The following R code works fine from my Windows 8 laptop:
> inst<- "https://www.sec.gov/Archives/edgar/data/51143/000104746916010329/ibm-20151231.xml"
> options(stringsAsFactors = FALSE)
> xbrl.vars <- xbrlDoAll(inst, cache.dir = "XBRLcache", prefix.out = NULL, verbose=TRUE)

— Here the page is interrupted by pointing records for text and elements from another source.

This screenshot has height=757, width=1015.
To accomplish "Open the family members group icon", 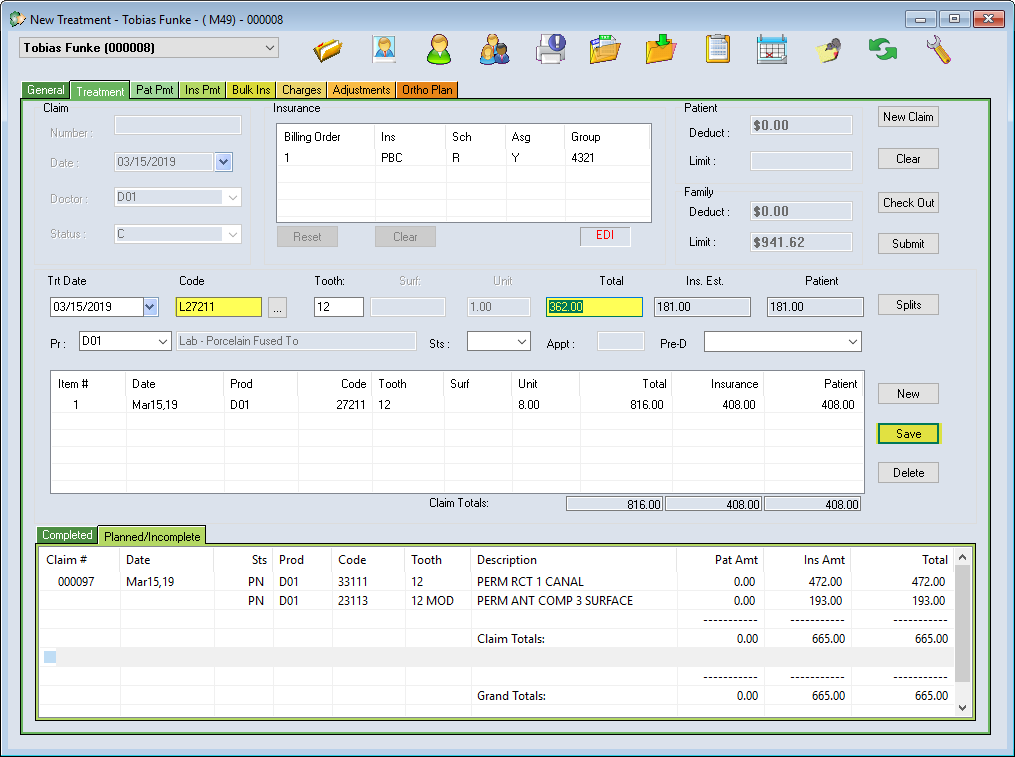I will coord(494,49).
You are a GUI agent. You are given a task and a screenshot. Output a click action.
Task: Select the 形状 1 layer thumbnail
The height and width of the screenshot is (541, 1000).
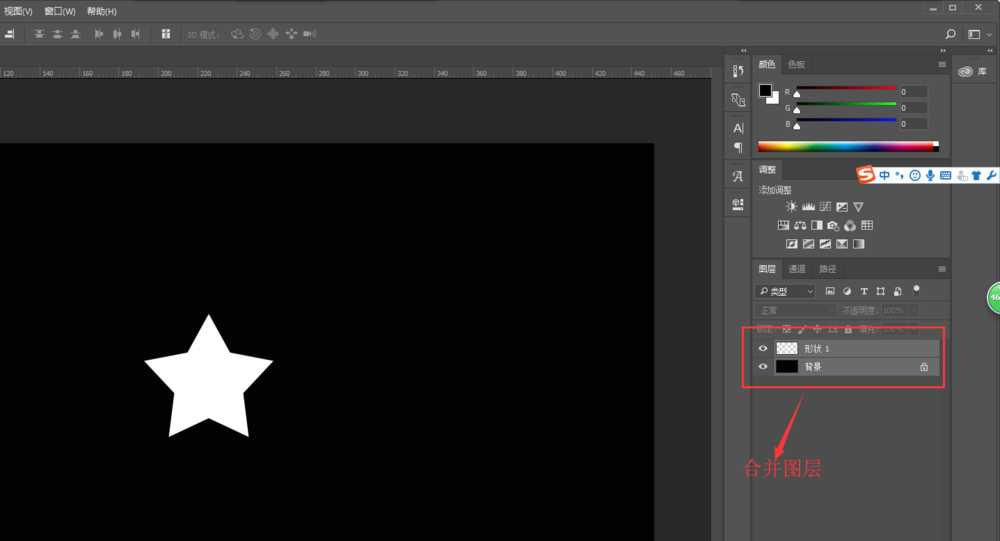pyautogui.click(x=787, y=348)
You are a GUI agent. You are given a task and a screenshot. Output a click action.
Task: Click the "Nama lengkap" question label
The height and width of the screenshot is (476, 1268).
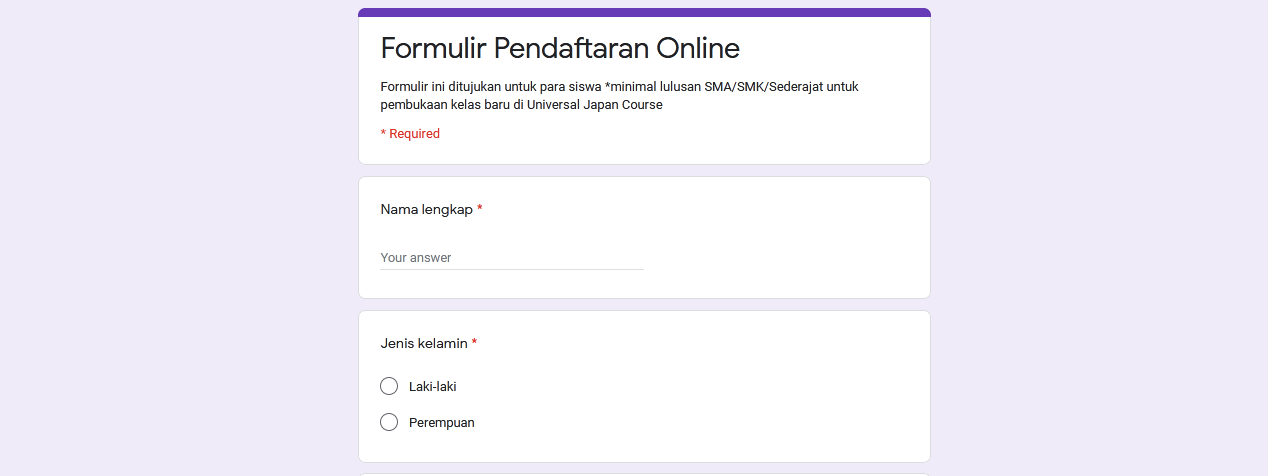click(426, 209)
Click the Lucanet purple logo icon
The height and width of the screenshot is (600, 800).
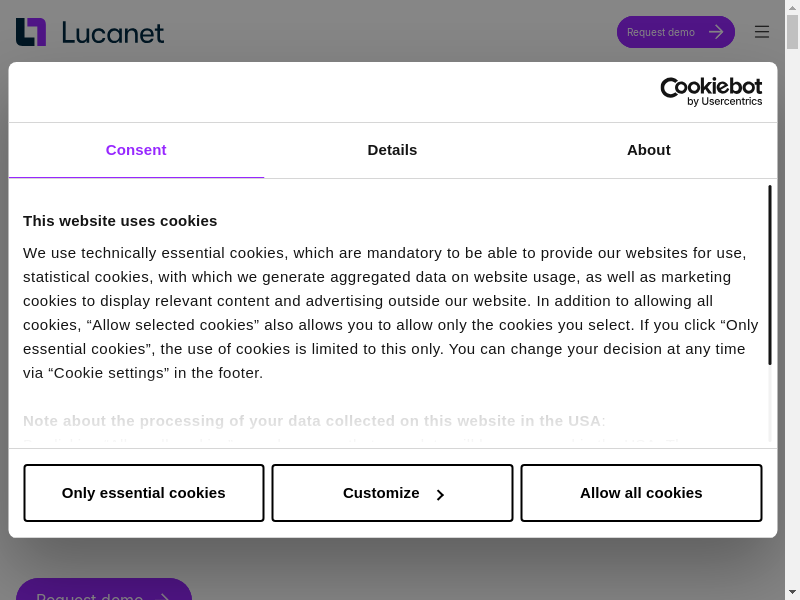tap(31, 32)
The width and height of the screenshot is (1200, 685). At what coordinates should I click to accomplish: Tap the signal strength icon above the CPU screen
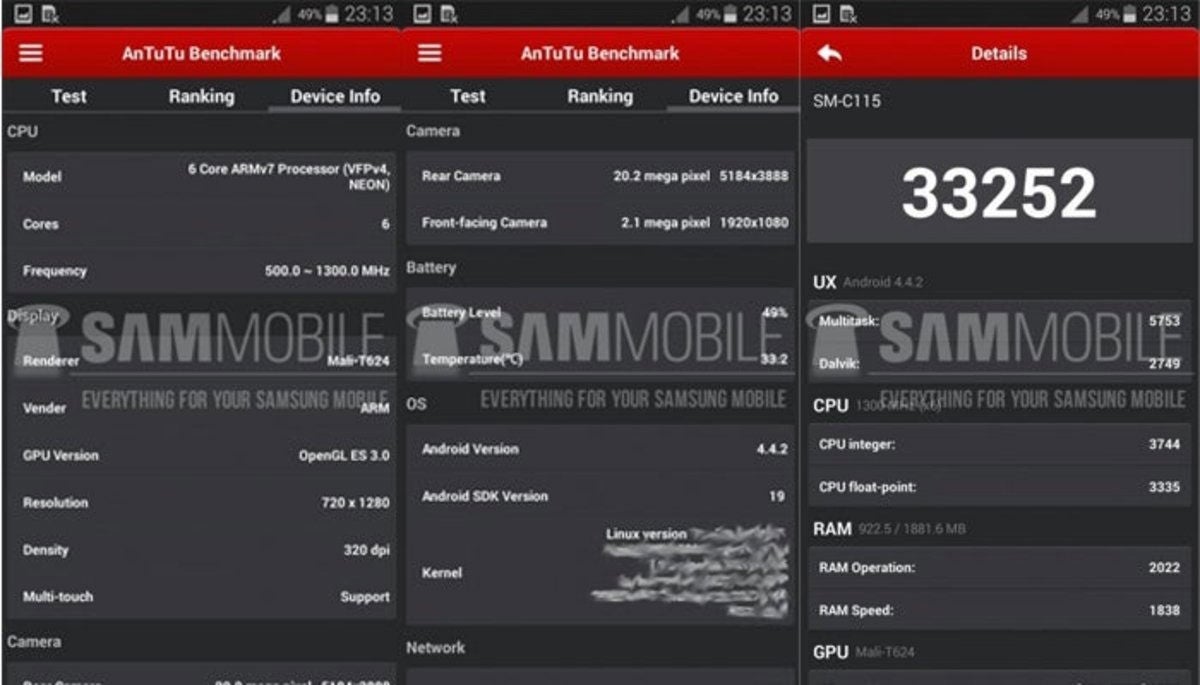pos(282,15)
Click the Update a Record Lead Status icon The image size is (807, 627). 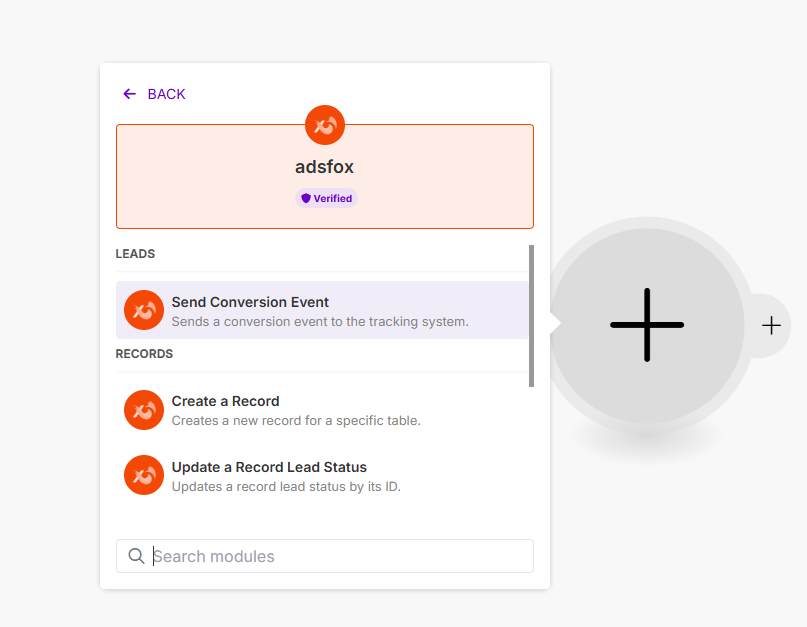(x=144, y=475)
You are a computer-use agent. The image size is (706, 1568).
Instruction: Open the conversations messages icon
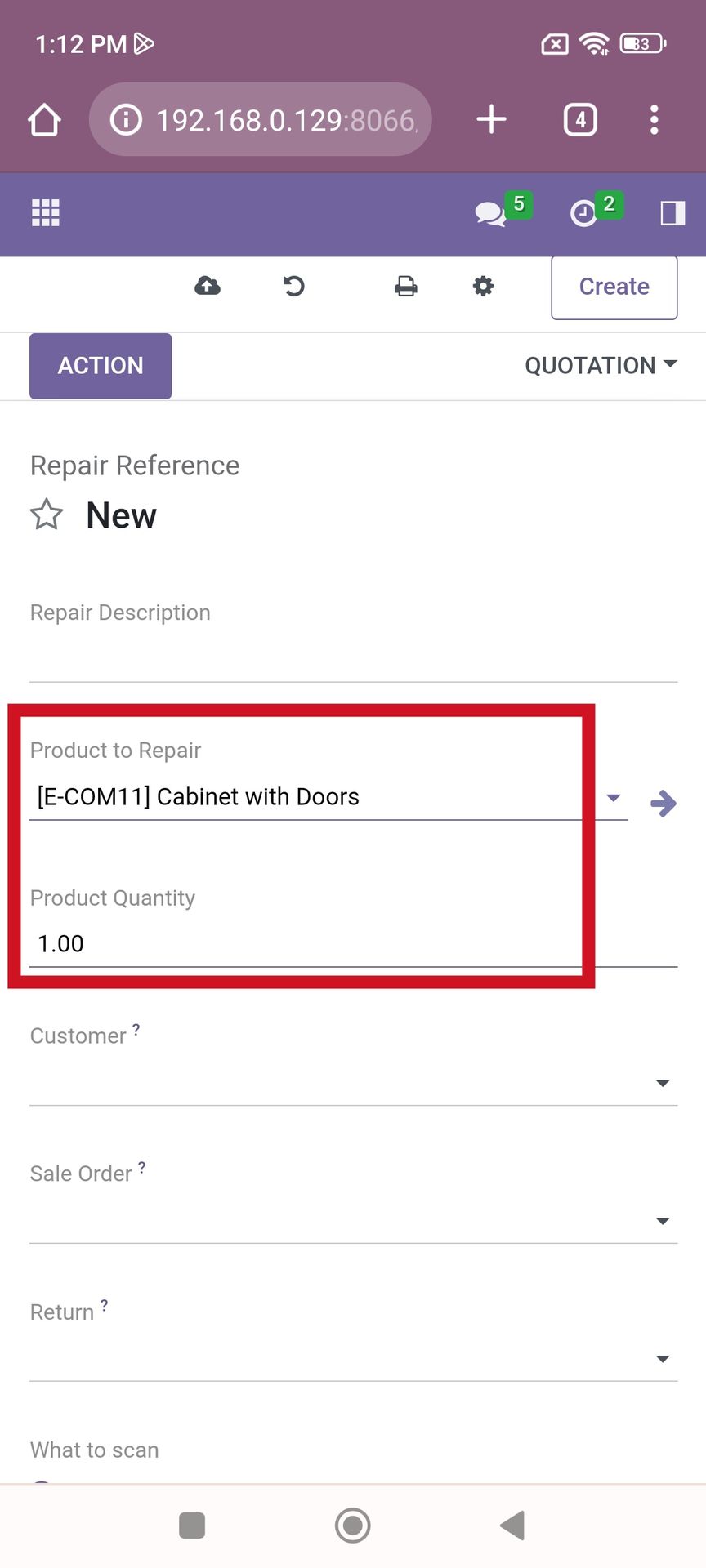click(x=490, y=214)
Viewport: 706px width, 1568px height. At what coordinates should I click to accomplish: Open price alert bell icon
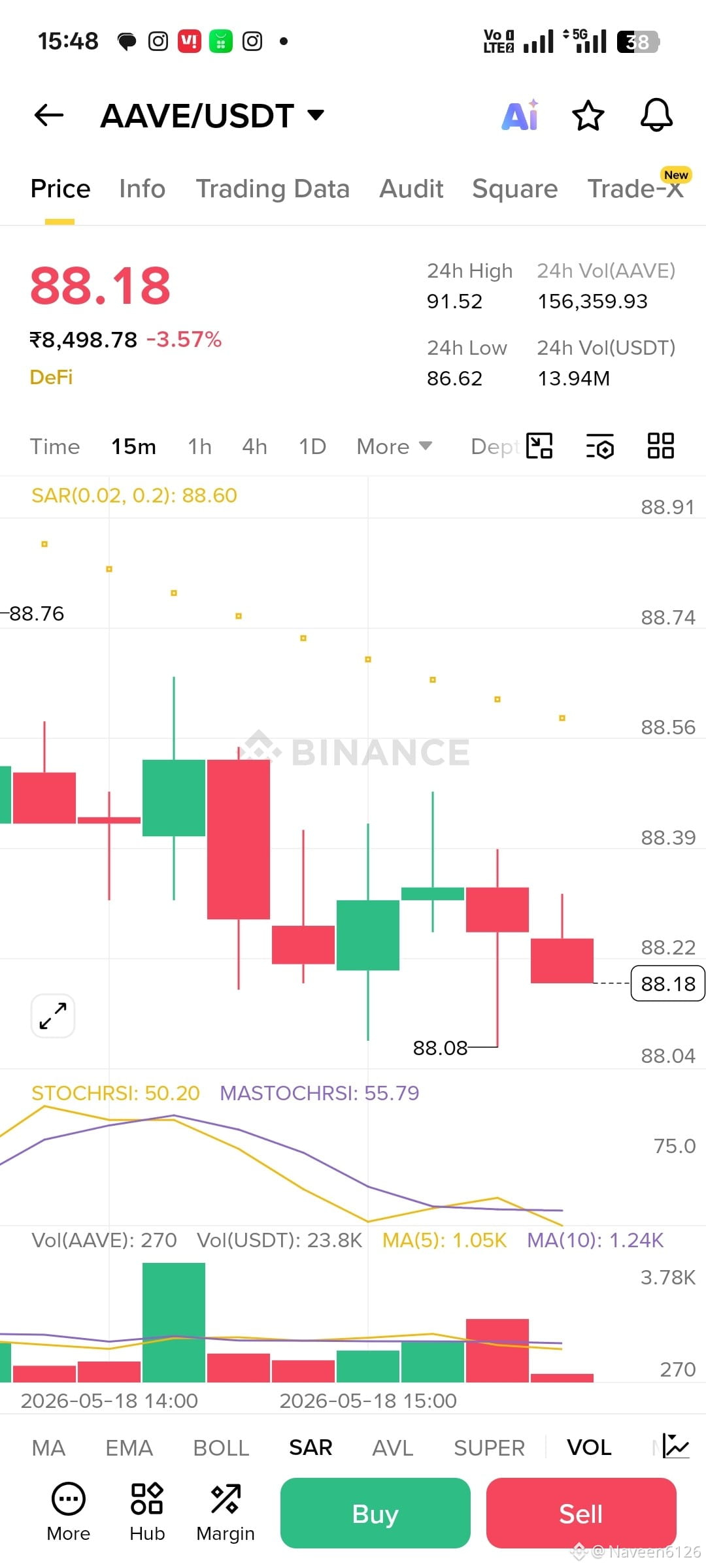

However, when I attempt to run it from my Ubuntu 16.04 machine, I receive the following output:
Error in fileFromCache(file) :
Error in download.file(file, cached.file, method = "auto", quiet = !verbose) :
cannot download all files
In addition: Warning message:
In download.file(file, cached.file, method = "auto", quiet = !verbose) :
URL 'https://www.sec.gov/Archives/edgar/data/51143/000104746916010329/ibm-20151231.xsd': status was '404 Not Found'
It's finding the initial xml file but then cannot find the referenced schemas. Any help would be appreciated. Thanks in advance.